Task item — Write out each of the records below word for word, without changing anything.

Task data —
○ ○ ○ ○ ○ ○ ○
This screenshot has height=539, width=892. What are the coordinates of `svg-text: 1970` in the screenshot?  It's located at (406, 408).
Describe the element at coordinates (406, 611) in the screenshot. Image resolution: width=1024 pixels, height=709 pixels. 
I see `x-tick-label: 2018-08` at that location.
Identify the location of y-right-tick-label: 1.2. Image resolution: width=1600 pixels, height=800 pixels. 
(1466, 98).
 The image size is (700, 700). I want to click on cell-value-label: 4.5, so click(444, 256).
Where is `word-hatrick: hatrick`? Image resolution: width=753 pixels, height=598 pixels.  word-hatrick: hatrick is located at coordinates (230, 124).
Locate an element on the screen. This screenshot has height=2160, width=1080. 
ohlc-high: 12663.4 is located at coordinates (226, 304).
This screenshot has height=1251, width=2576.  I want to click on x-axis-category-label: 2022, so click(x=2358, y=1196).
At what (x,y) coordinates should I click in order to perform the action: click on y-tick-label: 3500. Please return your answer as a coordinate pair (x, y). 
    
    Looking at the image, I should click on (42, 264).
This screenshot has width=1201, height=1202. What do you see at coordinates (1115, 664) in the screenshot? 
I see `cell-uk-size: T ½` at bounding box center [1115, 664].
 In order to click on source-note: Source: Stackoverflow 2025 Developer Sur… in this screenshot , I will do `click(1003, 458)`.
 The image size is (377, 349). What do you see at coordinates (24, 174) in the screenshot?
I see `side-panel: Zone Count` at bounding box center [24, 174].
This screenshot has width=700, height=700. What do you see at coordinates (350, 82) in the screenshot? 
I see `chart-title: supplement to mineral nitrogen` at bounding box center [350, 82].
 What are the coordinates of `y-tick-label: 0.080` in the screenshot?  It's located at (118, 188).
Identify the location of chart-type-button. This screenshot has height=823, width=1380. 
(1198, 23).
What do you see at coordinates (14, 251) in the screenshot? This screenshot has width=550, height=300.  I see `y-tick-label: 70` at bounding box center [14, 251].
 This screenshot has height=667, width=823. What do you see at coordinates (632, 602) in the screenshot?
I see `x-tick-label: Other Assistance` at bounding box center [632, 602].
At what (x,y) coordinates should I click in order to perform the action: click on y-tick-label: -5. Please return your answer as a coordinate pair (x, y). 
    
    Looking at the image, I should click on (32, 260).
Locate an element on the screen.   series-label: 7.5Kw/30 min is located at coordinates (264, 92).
○ ○ ○ ○ ○ ○ ○
Written response —
This screenshot has height=539, width=892. What are the coordinates of `svg-text: 1970` in the screenshot?  It's located at (406, 408).
Describe the element at coordinates (406, 611) in the screenshot. Image resolution: width=1024 pixels, height=709 pixels. 
I see `x-tick-label: 2018-08` at that location.
Identify the location of y-right-tick-label: 1.2. Image resolution: width=1600 pixels, height=800 pixels. 
(1466, 98).
 The image size is (700, 700). I want to click on cell-value-label: 4.5, so click(444, 256).
Where is `word-hatrick: hatrick`? Image resolution: width=753 pixels, height=598 pixels.  word-hatrick: hatrick is located at coordinates (230, 124).
Locate an element on the screen. This screenshot has height=2160, width=1080. 
ohlc-high: 12663.4 is located at coordinates (226, 304).
This screenshot has height=1251, width=2576.  I want to click on x-axis-category-label: 2022, so click(x=2358, y=1196).
At what (x,y) coordinates should I click in order to perform the action: click on y-tick-label: 3500. Please return your answer as a coordinate pair (x, y). 
    
    Looking at the image, I should click on (42, 264).
This screenshot has width=1201, height=1202. What do you see at coordinates (1115, 664) in the screenshot? 
I see `cell-uk-size: T ½` at bounding box center [1115, 664].
 In order to click on source-note: Source: Stackoverflow 2025 Developer Sur… in this screenshot , I will do `click(1003, 458)`.
 The image size is (377, 349). What do you see at coordinates (24, 174) in the screenshot?
I see `side-panel: Zone Count` at bounding box center [24, 174].
This screenshot has width=700, height=700. What do you see at coordinates (350, 82) in the screenshot? 
I see `chart-title: supplement to mineral nitrogen` at bounding box center [350, 82].
 What are the coordinates of `y-tick-label: 0.080` in the screenshot?  It's located at (118, 188).
Identify the location of chart-type-button. This screenshot has height=823, width=1380. 
(1198, 23).
What do you see at coordinates (14, 251) in the screenshot? This screenshot has width=550, height=300.  I see `y-tick-label: 70` at bounding box center [14, 251].
 This screenshot has height=667, width=823. What do you see at coordinates (632, 602) in the screenshot?
I see `x-tick-label: Other Assistance` at bounding box center [632, 602].
At what (x,y) coordinates should I click in order to perform the action: click on y-tick-label: -5. Please return your answer as a coordinate pair (x, y). 
    
    Looking at the image, I should click on (32, 260).
Locate an element on the screen.   series-label: 7.5Kw/30 min is located at coordinates (264, 92).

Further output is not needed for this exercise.